Neurogenic shock is managed with fluids and drugs that aim to increase the tone of blood vessels. The treatment should support blood pressure until the patient overcomes and the body has time to adapt to the changed system due to the SCI. Bradycardia, another consequence of neurochemical derangement and autonomic dysregulation in SCI, should also be managed with drugs such as atropine or glycopyrrolate. These drugs can be given prophylactically prior to suctioning or turning the patient if they are particularly sensitive to these interventions, which may cause a vagal response. Other dysrhythmias are also possible in severe conditions and should be controlled for as cardiac dysrhythmias can cause poor ejection of blood out of the heart. Bowel and bladder care is important so that constipation or urinary retention, a distended abdomen and pain do not trigger an episode of neurogenic shock in these patients.
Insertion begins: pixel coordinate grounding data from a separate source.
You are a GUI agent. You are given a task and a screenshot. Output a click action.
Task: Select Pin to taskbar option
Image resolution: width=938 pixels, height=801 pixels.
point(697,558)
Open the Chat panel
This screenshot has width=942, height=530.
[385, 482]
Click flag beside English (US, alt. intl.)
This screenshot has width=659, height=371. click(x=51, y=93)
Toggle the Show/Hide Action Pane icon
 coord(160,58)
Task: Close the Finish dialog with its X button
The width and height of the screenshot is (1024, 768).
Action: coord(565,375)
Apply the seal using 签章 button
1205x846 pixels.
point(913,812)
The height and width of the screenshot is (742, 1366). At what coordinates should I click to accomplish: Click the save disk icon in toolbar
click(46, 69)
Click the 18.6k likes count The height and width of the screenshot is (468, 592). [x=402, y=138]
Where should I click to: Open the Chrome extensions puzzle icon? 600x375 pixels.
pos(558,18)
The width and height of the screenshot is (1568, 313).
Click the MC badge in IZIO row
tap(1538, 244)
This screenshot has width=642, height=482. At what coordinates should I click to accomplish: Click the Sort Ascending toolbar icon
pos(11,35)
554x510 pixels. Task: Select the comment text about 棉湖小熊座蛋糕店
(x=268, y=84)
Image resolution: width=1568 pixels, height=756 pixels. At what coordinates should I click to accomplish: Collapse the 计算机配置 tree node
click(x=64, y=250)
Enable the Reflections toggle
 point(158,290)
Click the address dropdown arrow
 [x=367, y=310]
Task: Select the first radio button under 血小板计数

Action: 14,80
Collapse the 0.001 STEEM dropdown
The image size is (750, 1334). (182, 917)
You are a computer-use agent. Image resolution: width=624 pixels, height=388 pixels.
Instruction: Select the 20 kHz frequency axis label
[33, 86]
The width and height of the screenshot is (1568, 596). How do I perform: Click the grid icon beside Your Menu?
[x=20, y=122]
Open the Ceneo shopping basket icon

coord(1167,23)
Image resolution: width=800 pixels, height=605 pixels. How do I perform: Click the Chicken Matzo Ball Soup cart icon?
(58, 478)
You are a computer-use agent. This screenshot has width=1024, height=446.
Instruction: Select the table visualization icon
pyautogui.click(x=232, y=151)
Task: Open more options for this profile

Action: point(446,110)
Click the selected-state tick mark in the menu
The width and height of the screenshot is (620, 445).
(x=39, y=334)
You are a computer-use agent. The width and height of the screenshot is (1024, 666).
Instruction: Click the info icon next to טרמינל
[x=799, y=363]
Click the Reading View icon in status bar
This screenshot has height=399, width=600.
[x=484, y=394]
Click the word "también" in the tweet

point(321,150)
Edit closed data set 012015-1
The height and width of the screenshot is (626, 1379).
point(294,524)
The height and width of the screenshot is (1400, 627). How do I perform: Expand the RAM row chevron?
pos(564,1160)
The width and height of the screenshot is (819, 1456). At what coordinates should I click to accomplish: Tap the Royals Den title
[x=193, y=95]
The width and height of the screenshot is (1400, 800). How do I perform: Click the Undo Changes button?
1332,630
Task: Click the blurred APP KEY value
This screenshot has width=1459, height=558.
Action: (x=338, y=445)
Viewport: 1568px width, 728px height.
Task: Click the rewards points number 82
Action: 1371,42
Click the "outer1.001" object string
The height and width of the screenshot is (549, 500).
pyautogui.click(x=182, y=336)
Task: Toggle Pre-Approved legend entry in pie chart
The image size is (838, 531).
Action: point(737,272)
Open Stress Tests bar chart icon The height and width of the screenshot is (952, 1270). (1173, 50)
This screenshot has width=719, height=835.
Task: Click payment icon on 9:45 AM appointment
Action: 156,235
Neurogenic shock can occur anytime following injury up to 6 weeks post‐injury (Mack, 2013). There is no diagnostic test for this condition so history, the nature of spinal cord injury, and exclusion of other causes for hypotension and bradycardia contribute to the diagnosis of neurogenic shock. Bradycardia in these patients is exacerbated by any condition that increases intra‐cranial pressure, such as suctioning, defaecation, coughing, turning the patient, and hypoxia. Initially, the skin can be warm and flushed in this condition but heat loss from profound vasodilatation can cause hypothermia.